_ASSIGNMENT_
Produce a verbatim transcription of all records.

Saved data entries
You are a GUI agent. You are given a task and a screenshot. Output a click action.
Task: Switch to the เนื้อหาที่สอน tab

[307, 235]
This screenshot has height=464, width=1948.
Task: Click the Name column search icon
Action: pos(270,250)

_REPLY_
You are a GUI agent. You are given a task and a screenshot. Output a click action.
Task: Switch to the เนื้อหาที่สอน tab

[307, 235]
This screenshot has height=464, width=1948.
Task: Click the Name column search icon
Action: pos(270,250)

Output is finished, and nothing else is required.